Meerkat: Detecting Website Defacements through Image-based Object Recognition

Authors

Kevin Borgolte, Christopher Kruegel, Giovanni Vigna

Publication

Proceedings of the 24th USENIX Security Symposium (USENIX Security), August 2015

Abstract

Website defacements and website vandalism can inflict significant harm on the website owner through the loss of sales, the loss in reputation, or because of legal ramifications.

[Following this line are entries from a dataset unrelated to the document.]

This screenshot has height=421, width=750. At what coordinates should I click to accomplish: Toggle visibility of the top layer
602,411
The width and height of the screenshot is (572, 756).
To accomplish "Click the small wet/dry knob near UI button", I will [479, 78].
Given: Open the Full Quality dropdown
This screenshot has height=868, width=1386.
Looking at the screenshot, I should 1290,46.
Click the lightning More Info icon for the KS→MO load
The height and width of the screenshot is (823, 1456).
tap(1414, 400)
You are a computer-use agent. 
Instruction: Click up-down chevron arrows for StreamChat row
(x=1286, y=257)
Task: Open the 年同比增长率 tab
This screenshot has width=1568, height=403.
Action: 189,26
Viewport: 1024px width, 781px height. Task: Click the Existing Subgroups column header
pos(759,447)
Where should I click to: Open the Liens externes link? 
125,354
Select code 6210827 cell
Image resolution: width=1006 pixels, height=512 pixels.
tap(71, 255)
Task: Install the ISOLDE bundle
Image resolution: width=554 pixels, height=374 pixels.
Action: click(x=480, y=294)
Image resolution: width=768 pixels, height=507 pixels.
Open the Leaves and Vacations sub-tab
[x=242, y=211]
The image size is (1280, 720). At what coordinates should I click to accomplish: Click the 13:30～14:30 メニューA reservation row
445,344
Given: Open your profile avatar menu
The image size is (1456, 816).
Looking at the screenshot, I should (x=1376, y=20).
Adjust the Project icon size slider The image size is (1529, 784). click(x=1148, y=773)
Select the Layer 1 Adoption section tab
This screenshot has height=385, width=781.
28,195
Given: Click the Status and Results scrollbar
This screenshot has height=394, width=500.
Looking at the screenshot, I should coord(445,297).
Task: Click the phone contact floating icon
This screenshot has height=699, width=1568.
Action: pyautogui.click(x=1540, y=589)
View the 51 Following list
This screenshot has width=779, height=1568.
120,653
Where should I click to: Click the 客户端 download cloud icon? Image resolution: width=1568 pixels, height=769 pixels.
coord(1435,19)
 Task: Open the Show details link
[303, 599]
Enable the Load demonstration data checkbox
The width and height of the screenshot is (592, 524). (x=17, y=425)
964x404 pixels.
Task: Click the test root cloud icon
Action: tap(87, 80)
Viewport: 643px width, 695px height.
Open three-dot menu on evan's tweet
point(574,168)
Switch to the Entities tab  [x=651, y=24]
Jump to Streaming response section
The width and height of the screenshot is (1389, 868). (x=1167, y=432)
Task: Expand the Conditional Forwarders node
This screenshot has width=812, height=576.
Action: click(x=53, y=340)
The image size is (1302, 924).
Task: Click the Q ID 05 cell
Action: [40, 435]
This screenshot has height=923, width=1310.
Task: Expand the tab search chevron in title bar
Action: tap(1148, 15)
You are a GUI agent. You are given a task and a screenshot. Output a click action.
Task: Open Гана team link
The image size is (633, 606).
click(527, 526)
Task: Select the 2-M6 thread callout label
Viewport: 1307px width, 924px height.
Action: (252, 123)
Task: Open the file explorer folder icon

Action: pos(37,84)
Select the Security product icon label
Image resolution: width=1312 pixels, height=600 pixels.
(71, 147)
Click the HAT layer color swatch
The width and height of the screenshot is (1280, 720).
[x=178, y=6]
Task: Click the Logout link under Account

Prior work on website defacements detection focused on detecting unauthorized changes to the web server, e.g., via host-based intrusion detection systems or file-based integrity checks. However, most prior approaches lack the capabilities to detect the most prevailing defacement techniques used today: code and/or data injection attacks, and DNS hijacking. This is because these attacks do not actually modify the code or configuration of the website, but instead they introduce new content or redirect the user to a different website.

In this paper, we approach the problem of defacement detection from a different angle: we use computer vision techniques to recognize if a website was defaced, similarly to how a human analyst decides if a website was defaced when viewing it in a web browser. We introduce MEERKAT, a defacement detection system that requires no prior knowledge about the website’s content or its structure, but only its URL. Upon detection of a defacement, the system notifies the website operator that his website is defaced, who can then take appropriate action. To detect defacements, MEERKAT automatically learns high-level features from screenshots of defaced websites by combining recent advances in machine learning, like stacked autoencoders and deep neural networks, with techniques from computer vision. These features are then used to create models that allow for the detection of newly-defaced websites.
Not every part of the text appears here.